- Map of the Peloponnese with its principal locations during the late Middle Ages
- Capital: Veligosti, then Damala
- • Type: Feudal lordship
- Historical era: Middle Ages
- • Established: 1209
- • Disestablished: c. 1300/1380s
|  | Succeeded by |
|  | Despotate of the Morea / |

= Barony of Veligosti =

Medieval Frankish fiefdom

The Barony of Veligosti or Veligosti–Damala was a medieval Frankish fiefdom of the Principality of Achaea, originally centred on Veligosti (Βελίγοστι or Βελιγόστη; Véligourt; Viligorda; Villegorde) in southern Arcadia, but also came to include the area of Damala (Δαμαλᾶ, Damalet) in the Argolid when it came under a cadet branch of the de la Roche family in the 1250s. After Veligosti was lost to the Byzantines towards 1300, the name was retained even though the barony was reduced to Damala.

== History ==
Veligosti, near ancient Megalopolis, appears to have fallen to the Frankish Crusaders without resistance c. 1206. The name's origin is obscure. The 19th-century historian Karl Hopf thought that the Greek name derived from the French form Véligourt, in turn possibly a corruption of Valaincourt/Walincourt, which Hopf proposed as the place of origin of the original baronial line of Mons. The Valaincourt family was indeed represented in the Fourth Crusade, but as the French medievalist Antoine Bon pointed out, there is nothing other than the similarity of the names to link them to the Frankish Morea. Bon himself considers the form "Veligosti" to be the original one—of ultimately Slavic origin—and the French name to have been derived from it.

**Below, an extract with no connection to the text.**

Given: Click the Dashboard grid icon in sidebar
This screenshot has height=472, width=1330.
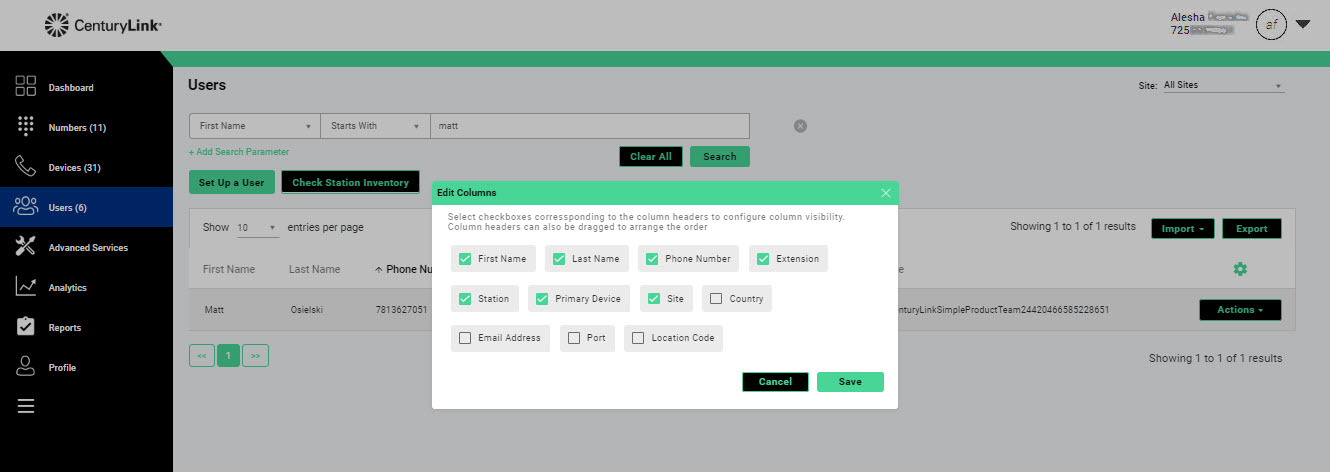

The barony, established c. 1209, was one of the twelve original secular baronies of the Principality of Achaea and comprised four knight's fiefs. According to the list of signatories of the Treaty of Sapienza in 1209, the first baron was Hugh of Mons, succeeded (some time before 1230) by Matthew of Mons, who is the first baron to be mentioned in the Chronicle of the Morea. Matthew held the barony until his marriage to a Byzantine princess, a daughter of Theodore II Laskaris, during a mission to the court of the Empire of Nicaea sometime in the 1250s. Karl Hopf, who was unaware of the Treaty of Sapienza, conjectured the existence of two barons of the same name, Matthew I and II, to fill the period from 1209, and that it was the latter who married the princess.

Matthew of Mons disappears from the sources after his marriage, and the fief and the associated title apparently passed on to a junior branch of the de la Roche family, whose senior branch ruled the Duchy of Athens. Already in a document dated to 1256, William de la Roche is mentioned as "lord of Veligosti" (dominus Villegordus). The process of the transfer is obscure; Hopf hypothesized that a sister of Matthew of Mons may have married William de la Roche. William, a younger brother of the Duke of Athens Guy I de la Roche, also held the region of Damala in the Argolid as a fief, and the two domains became united under the same title.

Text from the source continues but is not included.